Si el hombre es por naturaleza cazador, al menos desde el Paleolítico, lo que mueve al perdiguero moderno es el anhelo de retornar por unas horas a los orígenes y recuperar su ancestral condición. Cuando Delibes se vestía de cazador era un poco como cuando Pla se disfrazaba de payés para ser más él mismo. La máscara de la autenticidad, digamos. Alérgico a la estética pringosa de los señoritos engominados, con sus caracolillos excedentes, Delibes fue siempre fiel a la reciedumbre de sus botas de cuero, su cazadora de paño verde con forro de franela y cuello de borreguillo, su visera inglesa de cuadritos, sus enormes gafas de montura negra y su tabaco de picadura. En la estupenda exposición de la Biblioteca Nacional se pueden ver fotografías muy ilustrativas en este punto.
Recordaba el otro día la hija de Delibes que su padre odiaba los cócteles, las fiestas de pie, ese hablar por hablar insulso, intrascendente, que estira la estupidez humana hasta límites insondables, esas cenas de compromiso en las que se le pegaba un pelmazo y ya no podía desembarazarse de él en toda la noche, como una sucursal del infierno de Dante. Se lo imagina uno feliz en el campo, a sus anchas, recorriendo millas con su porte escuálido y fibroso, respirando aire puro, mirando a los ojos de las perdices en acto de desafío, probando su puntería con una avutarda o pegando la hebra con los lugareños, alejado del tedio y la hipocresía de la vida urbana, desembarazado del corsé de la civilización.

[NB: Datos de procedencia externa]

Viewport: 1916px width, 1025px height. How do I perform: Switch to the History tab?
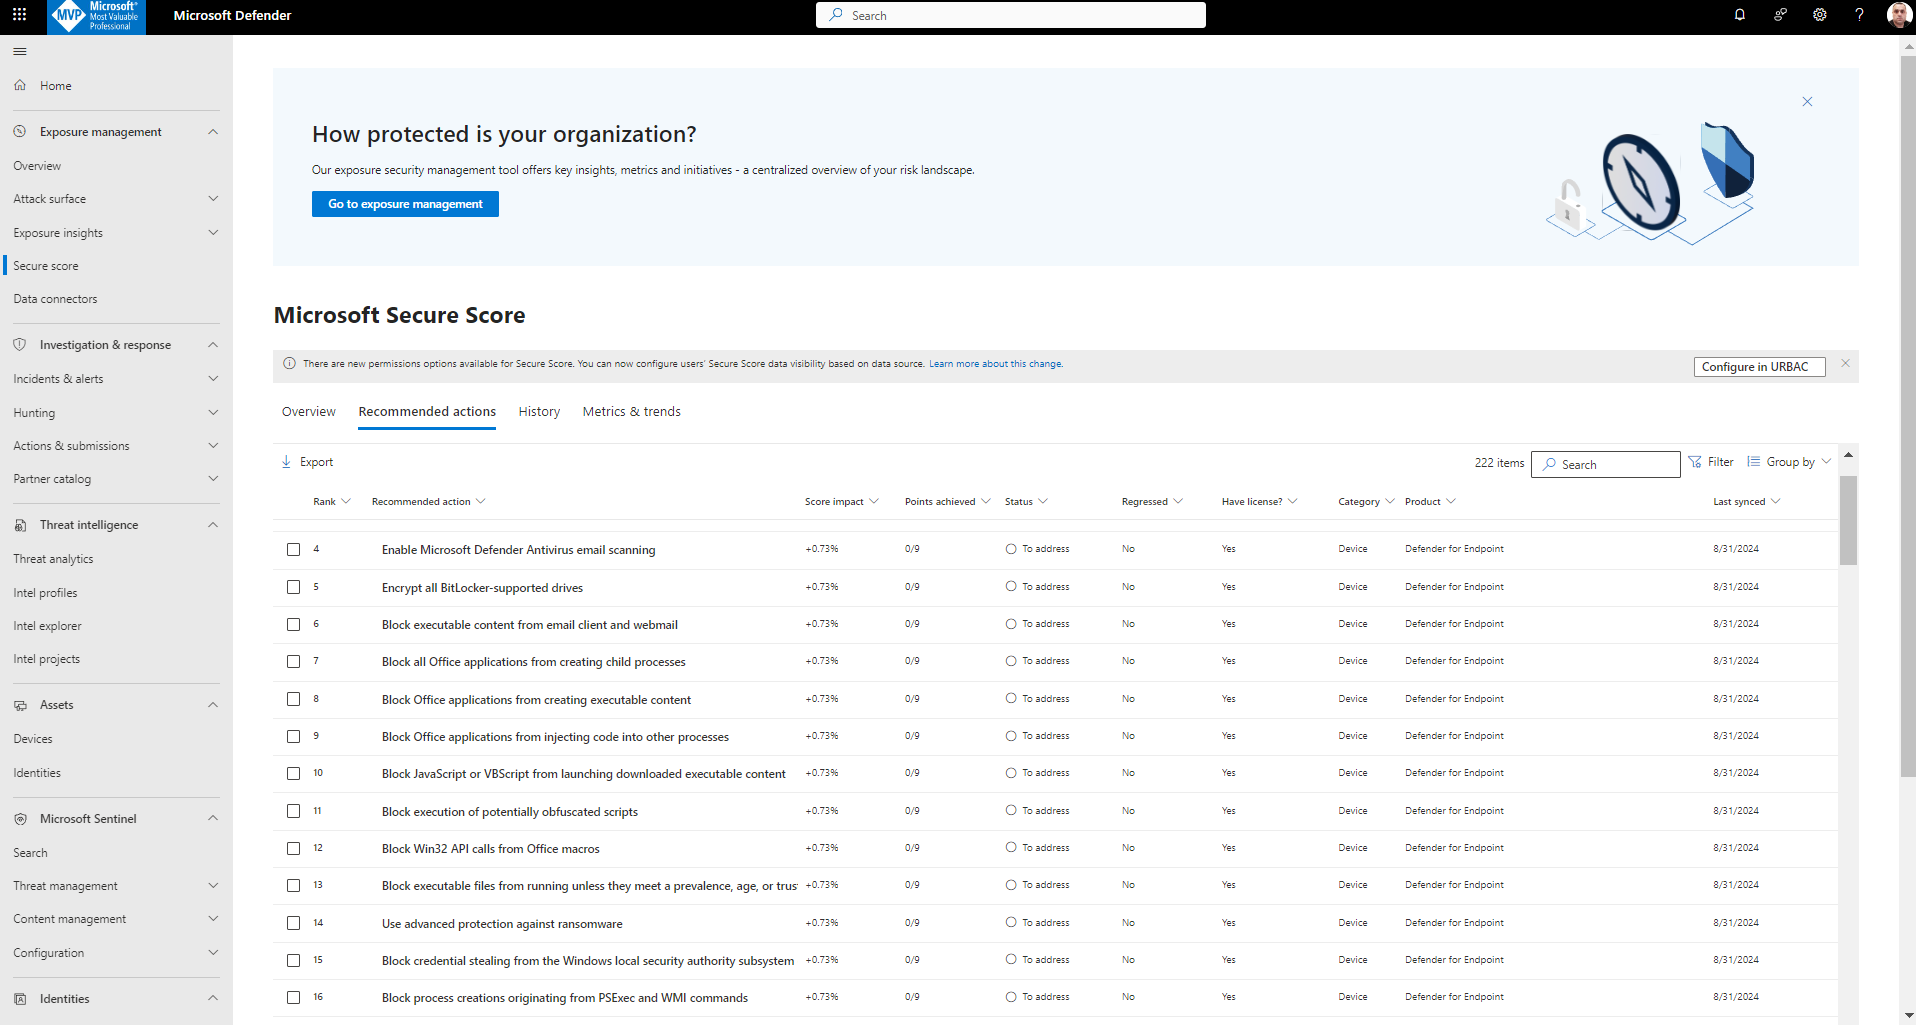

En cualquier caso, su misantropía y aridez eran sólo aparentes. Elogiaba Delibes esas cuadrillas formadas, como las cascajeras del río, a base de años y de erosión, puliéndose y uniformándose, que se mueven por el campo como si fuesen un solo hombre. Creía profundamente en el ser humano, defendía la dignidad personal como un valor absoluto y tenía buen sentido del humor, sólo que lo reservaba para los pequeños grupos, donde hay confianza y se puede conversar mirándose a los ojos. Sus libros de caza y sus obras en torno a Castilla son un remanso de paz y lucidez en estos tiempos extraños de pandemia.
1 Es decir, que esas ‘vacaciones de humanidad’ que se tomaba los domingos tenían límites bien definidos.
2 Para Delibes la caza es un placer de ida y vuelta: «Durante seis días de la semana el hombre se carga de razones para abandonar por unas horas los convencionalismos sociales, la rutina cotidiana, lo previsible. Al séptimo sale al monte, se satura de oxígeno y libertad, se enfrenta con lo imprevisto, experimenta la ilusión de crear su propia suerte… pero al mismo tiempo se fatiga, sufre de sed, de hambre o de frío… En una palabra, se carga de razones para abandonar su experiencia de primitivismo y regresar a su sede urbana, a su domesticidad confortable».